The case, Old Republic Home Protection Co. v. Sparks, No. 20-237, involves a mandatory arbitration requirement in a consumer contract for home services repairs.
It examines a clash between the McCarran–Ferguson Act, 15 U.S.C. 1012(b), a 1945 law that gives insurance regulation to the states; the Federal Arbitration Act, and the Oklahoma Arbitration Act, which states, “The [Oklahoma] Arbitration Act shall not apply to collective bargaining agreements and contracts which reference insurance, except for those contracts between insurance companies.” Okla. Stat. Ann. tit. 12, § 1855(D).
The law, notes the Oklahoma Supreme Court case that was the subject of the home service company’s petition for certiorari, provides a “reverse preemption,” taking Oklahoma insurance contracts out from under the FAA’s auspices.
Oklahoma’s top Court agreed with the plaintiffs, noting that they “argued that the federal McCarran-Ferguson Act authorized the ‘reverse preemption’ of the FAA in this instance. Because the FAA did not preempt relevant Oklahoma state law involving the regulation of insurance, [the plaintiffs] replied that the Court of Civil Appeals did not err in holding that § 1855 of the Oklahoma Uniform Arbitration Act barred the enforcement of arbitration in this matter.” Sparks v. Old Republic Home Protection Co., 467 P.3d 680 (Okla.

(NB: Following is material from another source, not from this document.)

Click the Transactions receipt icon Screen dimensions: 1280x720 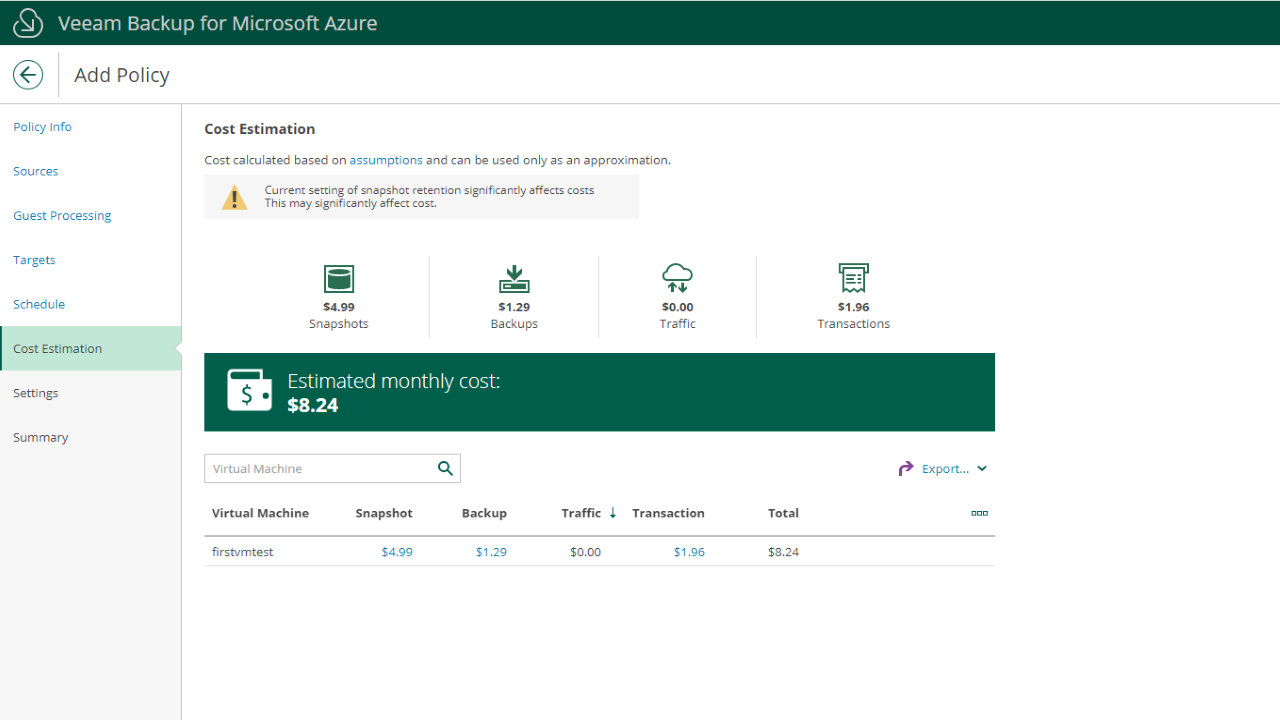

S.Ct. 2020) (available at https://bit.ly/3omxDvA).
The decision stands, and the case appears headed for a trial court for resolution.
The plaintiffs are a Moore, Okla., married couple, that had filed suit against Old Republic Home Protection Co., of San Ramon, Calif., under a home service contract that they charged provided faulty repairs to their air conditioning system which damaged their home.

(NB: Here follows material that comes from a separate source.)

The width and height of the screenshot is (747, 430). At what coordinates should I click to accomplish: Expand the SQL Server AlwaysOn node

The issue officially presented by Old Republic and rejected by the Court today was
“Whether, in a case involving interstate commerce and a written contract with an arbitration provision that expressly requires application of the Federal Arbitration Act, a state arbitration statute that by its terms “shall not apply to . . . contracts which reference insurance” (a) qualifies as a “law enacted by [a] State for the purpose of regulating the business of insurance” under the McCarran–Ferguson Act, and (b) can support reverse preemption of the FAA based on an asserted impairment of such a state law.“
Scotusblog has the papers in the case, including the Oklahoma opinion, at https://bit.ly/39NaXR3.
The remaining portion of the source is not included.